The Corner

Hillary’s Tired Prescription: Infrastructure Spending… Call It a Stimulus!

Today Hillary Clinton offered her argument against Donald Trump on the economy:

Slamming Trump for lacking a substantive strategy on job-creation, Clinton said: “But maybe we shouldn’t expect better from someone whose famous words are: ‘You’re fired.’”

And as Clinton went after Trump’s business record, she mused: “He’s written a lot of books about business. They all seem to end at Chapter 11.”

Earlier this morning, CNN contributor and Trump fan Jeff Lord began his defense of Trump’s business record by citing the Whitewater scandal. Eh. That argument is a little dusty, and there are a lot more recent cases of Hillary cashing in under suspicious circumstances. Besides her numerous lucrative recent speaking gigs and the allegations that the Clinton Foundation amounts to a favor factory for the well-connected and well-financed, there was her $8 million book deal right before entering the Senate. In the words of the New York Times, she “enter[ed] into a multimillion-dollar business transaction with a conglomerate that has a slew of issues coming before Congress.” (Had Clinton been a member of the U.S. House, the book deal would not have been permitted.)

Today on Twitter, Trump threw some of these issues back at her:

He also taped a short video from his desk, declaring, “Obama’s been piling on the debt, and Hillary’s been watching.”

This is in the ballpark of the argument that is probably most effective against Hillary Clinton: she is the status quo.
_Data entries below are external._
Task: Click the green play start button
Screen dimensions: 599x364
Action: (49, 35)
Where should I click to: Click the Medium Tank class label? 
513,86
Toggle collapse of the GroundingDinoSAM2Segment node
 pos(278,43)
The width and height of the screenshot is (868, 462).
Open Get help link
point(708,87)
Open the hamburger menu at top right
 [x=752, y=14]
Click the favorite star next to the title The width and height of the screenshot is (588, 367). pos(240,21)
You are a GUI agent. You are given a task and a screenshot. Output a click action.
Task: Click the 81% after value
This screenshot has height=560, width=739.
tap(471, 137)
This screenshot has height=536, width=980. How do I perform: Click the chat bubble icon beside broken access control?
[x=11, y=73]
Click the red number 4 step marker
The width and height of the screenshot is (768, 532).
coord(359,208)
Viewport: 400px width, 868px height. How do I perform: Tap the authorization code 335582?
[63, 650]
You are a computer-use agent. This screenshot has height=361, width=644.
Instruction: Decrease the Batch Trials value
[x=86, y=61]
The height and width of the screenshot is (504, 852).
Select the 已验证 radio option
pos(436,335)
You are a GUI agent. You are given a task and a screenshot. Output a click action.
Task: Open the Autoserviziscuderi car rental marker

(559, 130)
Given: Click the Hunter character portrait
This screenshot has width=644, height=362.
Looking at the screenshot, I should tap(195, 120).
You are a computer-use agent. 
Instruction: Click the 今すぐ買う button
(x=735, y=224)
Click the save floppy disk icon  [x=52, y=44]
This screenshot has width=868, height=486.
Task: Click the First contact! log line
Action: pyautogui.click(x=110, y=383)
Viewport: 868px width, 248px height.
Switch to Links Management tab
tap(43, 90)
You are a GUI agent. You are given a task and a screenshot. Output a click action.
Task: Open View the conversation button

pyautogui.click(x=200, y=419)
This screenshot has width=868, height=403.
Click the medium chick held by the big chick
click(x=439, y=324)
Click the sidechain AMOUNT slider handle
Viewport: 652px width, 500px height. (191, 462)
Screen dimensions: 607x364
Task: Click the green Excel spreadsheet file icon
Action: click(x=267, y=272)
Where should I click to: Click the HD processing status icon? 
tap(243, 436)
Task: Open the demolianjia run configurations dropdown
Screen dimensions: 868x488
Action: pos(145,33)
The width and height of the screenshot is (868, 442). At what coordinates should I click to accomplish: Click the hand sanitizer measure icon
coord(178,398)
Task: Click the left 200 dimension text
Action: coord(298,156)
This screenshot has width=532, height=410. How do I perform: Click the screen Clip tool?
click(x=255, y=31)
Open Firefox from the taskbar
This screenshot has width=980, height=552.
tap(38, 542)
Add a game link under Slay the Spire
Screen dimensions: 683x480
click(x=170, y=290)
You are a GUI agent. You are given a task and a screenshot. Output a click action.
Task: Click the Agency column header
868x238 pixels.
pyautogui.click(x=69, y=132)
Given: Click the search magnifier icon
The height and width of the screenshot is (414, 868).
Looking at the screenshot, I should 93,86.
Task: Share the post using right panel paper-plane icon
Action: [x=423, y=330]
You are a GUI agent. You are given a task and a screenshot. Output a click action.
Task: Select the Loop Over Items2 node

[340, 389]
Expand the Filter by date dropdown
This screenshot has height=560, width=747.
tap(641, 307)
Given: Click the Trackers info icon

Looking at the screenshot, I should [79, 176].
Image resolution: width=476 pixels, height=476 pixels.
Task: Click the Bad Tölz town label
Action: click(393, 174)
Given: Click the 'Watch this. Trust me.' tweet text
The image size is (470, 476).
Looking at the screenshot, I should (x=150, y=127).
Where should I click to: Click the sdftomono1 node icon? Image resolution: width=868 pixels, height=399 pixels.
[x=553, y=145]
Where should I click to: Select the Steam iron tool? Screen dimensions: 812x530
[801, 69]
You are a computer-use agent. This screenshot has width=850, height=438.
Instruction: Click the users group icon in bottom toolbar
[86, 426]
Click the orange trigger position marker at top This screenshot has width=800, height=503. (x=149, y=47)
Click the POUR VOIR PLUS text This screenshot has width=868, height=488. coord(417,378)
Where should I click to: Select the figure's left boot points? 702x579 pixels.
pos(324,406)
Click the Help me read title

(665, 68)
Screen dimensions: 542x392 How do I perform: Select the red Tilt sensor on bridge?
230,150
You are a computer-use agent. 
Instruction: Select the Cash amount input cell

Earlier this month, when asked by Bret Baier how her economic policies would differ from President Obama’s, she immediately praised the president’s record and then eventually called for “a big infrastructure plan… Our roads, our bridges, our tunnels, our ports, our airports, our water systems — we have work to do! It’s good work, that will put people back into the middle class and keep them there!”

You may have noticed that no matter how much the federal government spends on infrastructure, politicians continue to lament “our crumbling roads and bridges.” How easily everyone forgets Obama touting the stimulus as “the largest new investment in our nation’s infrastructure since Eisenhower”! MAP-21, signed into law in 2012, funded $105 billion for roads, bridges, and highways. Here we are, eight years after the stimulus, and Hillary Clinton is making the same promises about infrastructure spending driving the economy to prosperity — forgetting Obama’s sheepish admission, “Shovel-ready was not as… uh…  shovel-ready as we expected.” 

There is no reason to think Hillary Clinton’s economic policies will be all that different from President Obama’s. And if you feel like Obama’s economic policies haven’t helped you and your family, there’s no reason to expect anything different from hers.